DIAMOND CITY, (4,000 alt.), was one of the richest camps in CONFEDERATE GULCH.

Confederate soldiers captured in Civil War battles near Lexington, Mo., were banished up the Missouri by the Union commander. Two of the exiles, Washington Baker and Pomp Dennis, intent on staking claims in Last Chance Gulch, came up from Fort Benton in the autumn of 1864, prospecting as they went. Here at the mouth of one of the gulches in the Big Belt Mountains, they found unusual amounts of detritus and wash. The first pans yielded 10 cents each, but later returns were greater.

By spring a double line of houses straggled along the single street which followed the bends of the gulch. Prospectors of all kinds poured in—veterans of the gold rushes to California, Colorado, and.Idaho, and amateurs who did not even know how to begin to hunt for the precious metal. One of the amateurs naively asked an old-timer to suggest a place where he could "do some digging." The older man, in true frontier style, pointed out the most unpromising spot in sight and suggested, "Try that bar up there; you might find something." The novice, following the advice, staked the claim. His Montana Bar, placer ground covering less than 2 acres, was one of the richest ever found. Occasional yields of $180 a pan on other claims seemed small when compared with the incredible recoveries made on Montana Bar, where pans worth $1,000 were common. The last of the pay dirt on the bar was sluiced off in one big clean-up that yielded two and one-half tons of gold, worth more than $1,000,000.

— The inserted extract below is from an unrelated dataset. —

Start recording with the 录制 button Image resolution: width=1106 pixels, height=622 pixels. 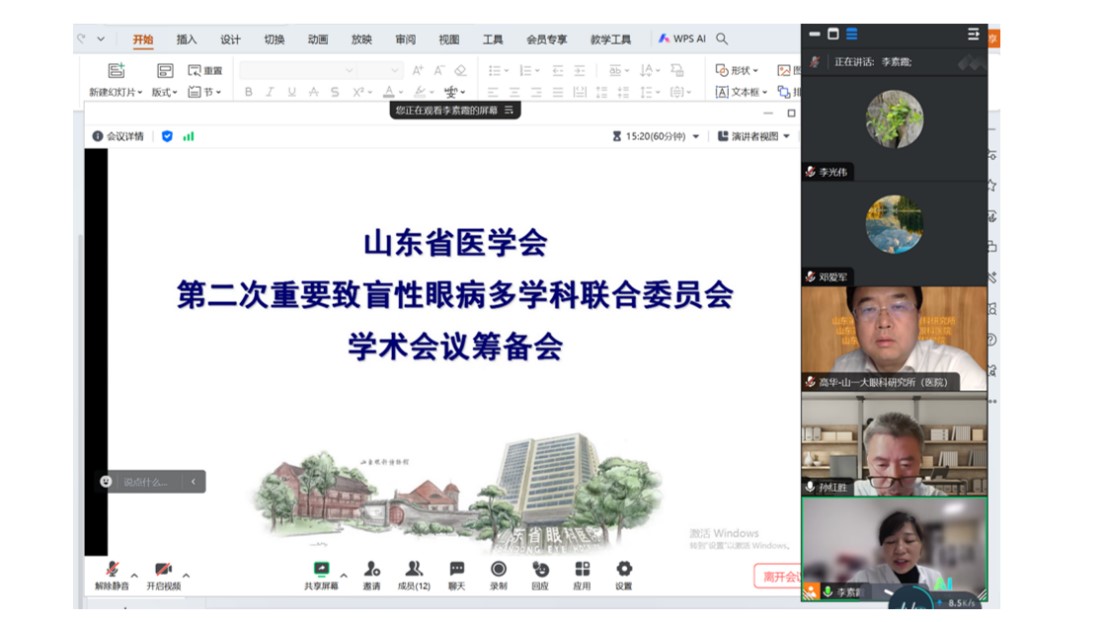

During the boom years the streets seethed with excitement and activity. Crews labored night and day to build a flume that brought water 7 miles for hydraulic work. Houses had to be raised 15 feet to save them from burial beneath the avalanche of tailings and boulders that was washed down the gulch. For a time Diamond City had a population of more than 10,000. But as soon as the cream had been skimmed, the prospectors who had not struck it rich moved on. In 1870 the town had 255 people; in another 12 months, 64; by 1883 four families remained. At length these, too, departed, and only a few foundations remain among mounds and ridges of sifted tailings. The total yield of Confederate Gulch is estimated to have been 15 to 17 millions, of which 90 percent was produced before 1870.